One of my favourite songs on our Christmas playlist is Mud’s ‘Lonely this Christmas’, which topped the UK charts in 1974. I have to confess I like it for the wrong reasons though: I find it very funny. The final ‘Merry Christmas, darling, wherever you are’ sounds so entertainingly passive-aggressive I struggle to contain my amusement. I understand if you seriously like this song though – it is a good song! And it does address something really important: facing Christmas, the season of joy, love and family time, alone and with an aching heart.

Whether as a result of a bereavement, other changes in life or feeling not quite right emotionally, approaching Christmas in a cheerful mood or maintaining it throughout the season may be a challenge. Celebrating a birth seems wrong when our minds are preoccupied with loss.

But here is a twist: Jesus was born exactly for those who are preoccupied with loss. He was born into a world of oppression and poverty. The first people who were told about his birth were the local shepherds, who must have had a rough life. Anna, the daughter of Penuel, who greeted Jesus in the temple, had spent decades there – widowed, bereaved, waiting for the Messiah. All of those Jesus went on to encounter throughout his earthly ministry were lost, bereaved, scared or in any other kind of need.

He was born for all people, but, above all, he came to comfort those who could not find earthly comfort, for those who were hurting and could not be healed, for those who were lost and did not know how to find the right way.
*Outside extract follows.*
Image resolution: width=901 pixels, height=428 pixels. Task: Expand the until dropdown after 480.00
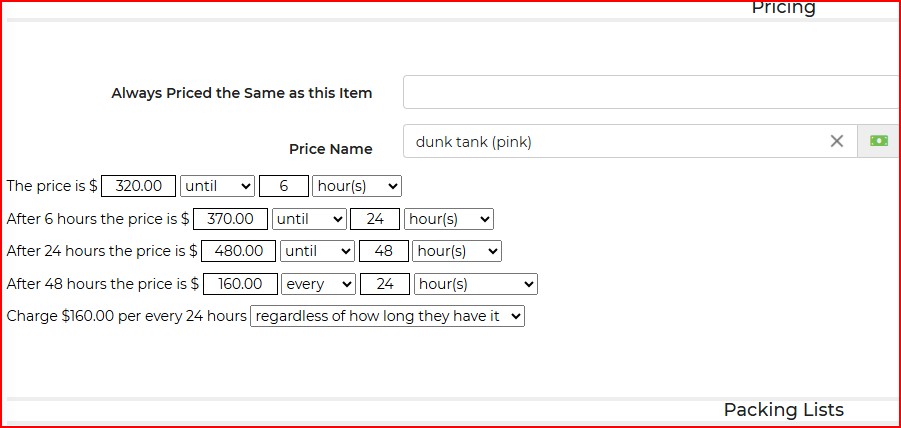pos(317,251)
I believe that at big Christian festivals like Christmas and Easter we do not merely remember some distant events to do with Christ but we are invited to really live through them. We do not celebrate Christ’s 2025th Birthday but instead we welcome the baby again and again, because every year this baby is born into our sorrows, into our loneliness and into our pain. And every year He offers us the living water, the healing spirit, the peace and the comfort that are not available to us through any other means but through Him. Let us greet Him again this year, just as we are, with nothing to hide, in the knowledge that He, yet again, will be born for us.